# Goal of the exercise
Every line from the line containing "Task: Click the #Dax18" through the final line below must be returned exactly, and no other line.
╔══
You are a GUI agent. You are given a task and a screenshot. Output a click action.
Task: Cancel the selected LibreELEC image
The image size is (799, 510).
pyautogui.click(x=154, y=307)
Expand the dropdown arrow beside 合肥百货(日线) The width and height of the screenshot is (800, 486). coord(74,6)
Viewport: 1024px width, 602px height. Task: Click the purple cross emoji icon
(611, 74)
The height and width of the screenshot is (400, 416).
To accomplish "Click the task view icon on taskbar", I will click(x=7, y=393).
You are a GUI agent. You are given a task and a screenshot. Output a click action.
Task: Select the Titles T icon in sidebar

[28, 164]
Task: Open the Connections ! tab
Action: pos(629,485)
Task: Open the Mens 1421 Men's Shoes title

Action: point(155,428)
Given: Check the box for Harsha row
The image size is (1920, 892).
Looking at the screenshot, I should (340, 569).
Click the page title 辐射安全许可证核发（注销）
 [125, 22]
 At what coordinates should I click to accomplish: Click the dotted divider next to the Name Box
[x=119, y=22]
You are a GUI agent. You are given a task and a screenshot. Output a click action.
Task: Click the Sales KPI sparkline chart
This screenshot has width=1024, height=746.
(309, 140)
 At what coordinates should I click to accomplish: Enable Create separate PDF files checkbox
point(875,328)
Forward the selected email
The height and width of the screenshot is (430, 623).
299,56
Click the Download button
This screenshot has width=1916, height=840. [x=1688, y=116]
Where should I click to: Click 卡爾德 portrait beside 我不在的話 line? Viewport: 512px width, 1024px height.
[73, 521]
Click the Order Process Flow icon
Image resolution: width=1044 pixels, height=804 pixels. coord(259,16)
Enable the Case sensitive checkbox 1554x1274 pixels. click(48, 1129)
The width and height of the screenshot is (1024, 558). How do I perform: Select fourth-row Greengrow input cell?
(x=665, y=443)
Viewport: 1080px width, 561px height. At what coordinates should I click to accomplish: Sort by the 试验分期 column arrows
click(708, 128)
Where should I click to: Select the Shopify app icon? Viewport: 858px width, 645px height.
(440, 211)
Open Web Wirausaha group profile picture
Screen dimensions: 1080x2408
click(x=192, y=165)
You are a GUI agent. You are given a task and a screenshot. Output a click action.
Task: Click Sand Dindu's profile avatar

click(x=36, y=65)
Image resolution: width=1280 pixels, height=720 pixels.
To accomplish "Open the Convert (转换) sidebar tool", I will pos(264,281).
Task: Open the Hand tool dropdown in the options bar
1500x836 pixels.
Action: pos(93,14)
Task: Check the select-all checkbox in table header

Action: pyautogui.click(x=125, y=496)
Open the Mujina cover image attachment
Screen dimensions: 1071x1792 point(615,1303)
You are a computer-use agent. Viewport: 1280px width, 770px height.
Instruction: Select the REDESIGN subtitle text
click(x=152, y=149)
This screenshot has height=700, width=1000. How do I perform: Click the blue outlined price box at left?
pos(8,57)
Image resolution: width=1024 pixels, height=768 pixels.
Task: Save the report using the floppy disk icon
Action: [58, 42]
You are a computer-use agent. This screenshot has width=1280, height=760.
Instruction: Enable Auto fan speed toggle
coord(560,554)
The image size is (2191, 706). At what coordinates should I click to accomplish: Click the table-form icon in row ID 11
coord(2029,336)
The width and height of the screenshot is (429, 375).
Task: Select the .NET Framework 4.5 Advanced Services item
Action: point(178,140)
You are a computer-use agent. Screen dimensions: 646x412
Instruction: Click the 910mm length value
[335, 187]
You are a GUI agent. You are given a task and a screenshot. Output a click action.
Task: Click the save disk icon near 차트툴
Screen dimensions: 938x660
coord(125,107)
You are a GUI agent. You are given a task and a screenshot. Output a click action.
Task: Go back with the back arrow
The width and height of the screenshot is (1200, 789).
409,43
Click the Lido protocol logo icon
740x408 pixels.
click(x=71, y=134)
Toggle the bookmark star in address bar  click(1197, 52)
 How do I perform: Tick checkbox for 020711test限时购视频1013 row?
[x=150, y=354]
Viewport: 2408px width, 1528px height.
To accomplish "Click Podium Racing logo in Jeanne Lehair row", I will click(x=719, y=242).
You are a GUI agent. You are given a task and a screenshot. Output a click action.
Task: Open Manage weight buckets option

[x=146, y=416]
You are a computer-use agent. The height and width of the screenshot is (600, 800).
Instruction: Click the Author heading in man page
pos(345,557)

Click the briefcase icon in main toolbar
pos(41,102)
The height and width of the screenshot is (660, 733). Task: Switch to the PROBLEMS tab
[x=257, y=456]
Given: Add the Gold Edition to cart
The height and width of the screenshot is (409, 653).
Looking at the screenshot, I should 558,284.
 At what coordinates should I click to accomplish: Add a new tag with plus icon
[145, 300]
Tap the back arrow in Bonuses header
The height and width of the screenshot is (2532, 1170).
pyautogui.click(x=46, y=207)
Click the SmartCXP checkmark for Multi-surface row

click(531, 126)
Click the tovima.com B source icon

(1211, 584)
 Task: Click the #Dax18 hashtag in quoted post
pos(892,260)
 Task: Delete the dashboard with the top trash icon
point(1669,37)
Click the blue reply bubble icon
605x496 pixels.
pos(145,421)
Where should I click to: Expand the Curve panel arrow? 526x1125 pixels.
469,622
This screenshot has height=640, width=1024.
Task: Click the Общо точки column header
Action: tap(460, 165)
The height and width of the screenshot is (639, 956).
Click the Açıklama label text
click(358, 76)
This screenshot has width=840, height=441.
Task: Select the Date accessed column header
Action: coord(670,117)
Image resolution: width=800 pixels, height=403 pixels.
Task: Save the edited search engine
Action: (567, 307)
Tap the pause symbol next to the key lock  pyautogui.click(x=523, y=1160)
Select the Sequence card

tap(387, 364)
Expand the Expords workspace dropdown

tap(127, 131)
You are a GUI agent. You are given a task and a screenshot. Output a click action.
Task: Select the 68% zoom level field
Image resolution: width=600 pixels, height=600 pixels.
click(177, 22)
╚══
# Written reply
 Task: Click the #Dax18 hashtag in quoted post
pos(892,260)
 Task: Delete the dashboard with the top trash icon
point(1669,37)
Click the blue reply bubble icon
605x496 pixels.
pos(145,421)
Where should I click to: Expand the Curve panel arrow? 526x1125 pixels.
469,622
This screenshot has height=640, width=1024.
Task: Click the Общо точки column header
Action: tap(460, 165)
The height and width of the screenshot is (639, 956).
Click the Açıklama label text
click(358, 76)
This screenshot has width=840, height=441.
Task: Select the Date accessed column header
Action: coord(670,117)
Image resolution: width=800 pixels, height=403 pixels.
Task: Save the edited search engine
Action: (567, 307)
Tap the pause symbol next to the key lock  pyautogui.click(x=523, y=1160)
Select the Sequence card

tap(387, 364)
Expand the Expords workspace dropdown

tap(127, 131)
You are a GUI agent. You are given a task and a screenshot. Output a click action.
Task: Select the 68% zoom level field
Image resolution: width=600 pixels, height=600 pixels.
click(177, 22)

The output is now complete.